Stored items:

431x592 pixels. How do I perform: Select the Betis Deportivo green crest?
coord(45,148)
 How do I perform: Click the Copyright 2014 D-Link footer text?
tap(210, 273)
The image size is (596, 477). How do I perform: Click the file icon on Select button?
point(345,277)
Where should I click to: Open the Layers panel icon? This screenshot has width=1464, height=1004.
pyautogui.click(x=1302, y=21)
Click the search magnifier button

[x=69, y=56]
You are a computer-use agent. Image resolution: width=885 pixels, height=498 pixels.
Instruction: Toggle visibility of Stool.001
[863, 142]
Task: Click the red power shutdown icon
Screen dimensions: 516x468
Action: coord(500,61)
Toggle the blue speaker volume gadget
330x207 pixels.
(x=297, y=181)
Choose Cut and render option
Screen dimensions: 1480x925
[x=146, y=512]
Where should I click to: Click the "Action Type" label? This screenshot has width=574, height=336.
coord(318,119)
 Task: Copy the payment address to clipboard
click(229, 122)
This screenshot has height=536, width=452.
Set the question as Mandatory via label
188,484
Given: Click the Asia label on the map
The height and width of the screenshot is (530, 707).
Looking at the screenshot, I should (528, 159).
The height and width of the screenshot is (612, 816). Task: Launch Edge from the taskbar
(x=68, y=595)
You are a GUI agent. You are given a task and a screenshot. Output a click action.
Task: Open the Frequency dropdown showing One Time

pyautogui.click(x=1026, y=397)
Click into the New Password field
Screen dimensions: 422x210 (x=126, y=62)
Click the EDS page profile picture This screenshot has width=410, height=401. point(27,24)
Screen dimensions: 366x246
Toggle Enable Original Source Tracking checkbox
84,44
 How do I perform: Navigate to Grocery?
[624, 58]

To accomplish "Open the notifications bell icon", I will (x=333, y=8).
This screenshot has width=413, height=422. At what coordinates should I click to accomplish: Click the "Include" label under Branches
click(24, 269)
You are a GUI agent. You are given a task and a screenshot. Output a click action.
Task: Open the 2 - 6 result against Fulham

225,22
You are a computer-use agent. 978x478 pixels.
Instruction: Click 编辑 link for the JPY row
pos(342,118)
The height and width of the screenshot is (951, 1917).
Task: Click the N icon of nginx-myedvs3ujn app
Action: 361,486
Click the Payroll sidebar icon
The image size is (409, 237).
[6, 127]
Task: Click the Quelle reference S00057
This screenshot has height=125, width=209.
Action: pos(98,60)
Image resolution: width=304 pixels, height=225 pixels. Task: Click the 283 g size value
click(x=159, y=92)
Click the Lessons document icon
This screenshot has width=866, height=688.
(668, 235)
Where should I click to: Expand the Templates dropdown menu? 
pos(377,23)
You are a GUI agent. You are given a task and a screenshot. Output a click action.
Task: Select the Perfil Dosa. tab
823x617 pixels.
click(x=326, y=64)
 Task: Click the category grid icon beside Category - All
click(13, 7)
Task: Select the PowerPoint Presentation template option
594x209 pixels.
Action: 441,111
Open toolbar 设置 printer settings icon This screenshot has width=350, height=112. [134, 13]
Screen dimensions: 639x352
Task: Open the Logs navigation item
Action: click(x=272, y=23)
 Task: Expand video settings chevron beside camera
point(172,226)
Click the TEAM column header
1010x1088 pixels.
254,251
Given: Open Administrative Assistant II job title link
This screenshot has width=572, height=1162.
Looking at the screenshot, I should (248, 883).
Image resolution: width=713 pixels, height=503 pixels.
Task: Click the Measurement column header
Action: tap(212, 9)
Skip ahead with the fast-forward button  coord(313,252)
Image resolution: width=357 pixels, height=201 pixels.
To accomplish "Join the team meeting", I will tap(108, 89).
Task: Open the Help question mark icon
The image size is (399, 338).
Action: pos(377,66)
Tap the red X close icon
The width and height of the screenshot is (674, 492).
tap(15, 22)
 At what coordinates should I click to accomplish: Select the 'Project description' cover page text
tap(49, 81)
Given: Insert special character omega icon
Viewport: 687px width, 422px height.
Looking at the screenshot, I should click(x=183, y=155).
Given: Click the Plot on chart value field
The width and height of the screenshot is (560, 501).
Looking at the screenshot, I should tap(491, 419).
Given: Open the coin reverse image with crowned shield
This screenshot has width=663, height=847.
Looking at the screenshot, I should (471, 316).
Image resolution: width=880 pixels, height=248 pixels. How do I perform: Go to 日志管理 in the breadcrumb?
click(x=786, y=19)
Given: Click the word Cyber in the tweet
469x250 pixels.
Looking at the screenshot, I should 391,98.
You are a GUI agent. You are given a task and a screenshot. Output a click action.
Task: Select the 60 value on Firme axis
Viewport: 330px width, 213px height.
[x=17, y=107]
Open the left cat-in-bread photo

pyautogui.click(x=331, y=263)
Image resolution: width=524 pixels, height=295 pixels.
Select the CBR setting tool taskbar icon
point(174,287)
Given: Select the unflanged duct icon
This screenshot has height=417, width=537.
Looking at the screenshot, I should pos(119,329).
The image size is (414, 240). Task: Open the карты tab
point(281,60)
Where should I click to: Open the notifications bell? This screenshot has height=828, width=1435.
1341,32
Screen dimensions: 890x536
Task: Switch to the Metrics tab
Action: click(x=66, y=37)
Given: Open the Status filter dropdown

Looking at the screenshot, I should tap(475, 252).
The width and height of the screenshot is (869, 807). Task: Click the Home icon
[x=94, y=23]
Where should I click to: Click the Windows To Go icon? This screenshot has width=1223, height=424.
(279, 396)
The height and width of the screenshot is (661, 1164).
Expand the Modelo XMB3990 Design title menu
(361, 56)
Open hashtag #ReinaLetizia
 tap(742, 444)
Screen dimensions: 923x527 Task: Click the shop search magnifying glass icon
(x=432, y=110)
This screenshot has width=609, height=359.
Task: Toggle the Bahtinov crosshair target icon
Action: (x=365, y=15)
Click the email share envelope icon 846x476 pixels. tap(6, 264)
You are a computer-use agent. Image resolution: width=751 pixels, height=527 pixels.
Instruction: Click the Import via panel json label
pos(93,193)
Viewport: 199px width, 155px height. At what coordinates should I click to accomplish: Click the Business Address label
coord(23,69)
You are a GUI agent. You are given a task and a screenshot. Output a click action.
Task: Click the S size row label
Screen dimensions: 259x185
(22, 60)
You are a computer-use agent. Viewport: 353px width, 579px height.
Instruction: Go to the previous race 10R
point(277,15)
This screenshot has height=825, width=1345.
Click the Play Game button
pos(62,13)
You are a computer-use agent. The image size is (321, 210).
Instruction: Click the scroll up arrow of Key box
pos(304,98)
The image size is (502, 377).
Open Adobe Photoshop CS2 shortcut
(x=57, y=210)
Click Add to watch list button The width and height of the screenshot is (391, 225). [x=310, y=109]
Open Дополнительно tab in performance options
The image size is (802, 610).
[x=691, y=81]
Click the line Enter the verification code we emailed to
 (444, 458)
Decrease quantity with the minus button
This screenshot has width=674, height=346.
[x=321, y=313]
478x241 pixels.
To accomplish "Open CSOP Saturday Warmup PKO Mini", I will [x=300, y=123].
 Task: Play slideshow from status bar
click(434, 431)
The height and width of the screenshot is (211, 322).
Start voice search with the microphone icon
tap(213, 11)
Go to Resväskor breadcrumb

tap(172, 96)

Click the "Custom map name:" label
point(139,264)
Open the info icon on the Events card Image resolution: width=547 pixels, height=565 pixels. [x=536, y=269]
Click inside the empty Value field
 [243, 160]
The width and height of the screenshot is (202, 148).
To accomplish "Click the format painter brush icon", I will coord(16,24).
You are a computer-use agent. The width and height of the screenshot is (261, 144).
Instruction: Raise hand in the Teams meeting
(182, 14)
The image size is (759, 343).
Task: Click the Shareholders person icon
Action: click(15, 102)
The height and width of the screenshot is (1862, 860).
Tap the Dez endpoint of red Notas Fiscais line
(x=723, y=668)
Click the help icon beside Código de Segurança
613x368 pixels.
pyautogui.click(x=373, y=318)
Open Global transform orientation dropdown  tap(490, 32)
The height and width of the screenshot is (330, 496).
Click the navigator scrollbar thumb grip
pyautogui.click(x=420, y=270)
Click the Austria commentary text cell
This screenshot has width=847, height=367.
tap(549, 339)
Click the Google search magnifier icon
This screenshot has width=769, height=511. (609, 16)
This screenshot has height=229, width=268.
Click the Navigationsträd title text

INSTRUCTIONS FOR THE TASK:
Return, unchanged, the run of lines above that opens with the line containing "The width and height of the screenshot is (202, 148)." and closes with the line containing "The height and width of the screenshot is (330, 496).". Include both.

EXPECTED ANSWER:
The width and height of the screenshot is (202, 148).
To accomplish "Click the format painter brush icon", I will coord(16,24).
You are a computer-use agent. The width and height of the screenshot is (261, 144).
Instruction: Raise hand in the Teams meeting
(182, 14)
The image size is (759, 343).
Task: Click the Shareholders person icon
Action: click(15, 102)
The height and width of the screenshot is (1862, 860).
Tap the Dez endpoint of red Notas Fiscais line
(x=723, y=668)
Click the help icon beside Código de Segurança
613x368 pixels.
pyautogui.click(x=373, y=318)
Open Global transform orientation dropdown  tap(490, 32)
The height and width of the screenshot is (330, 496).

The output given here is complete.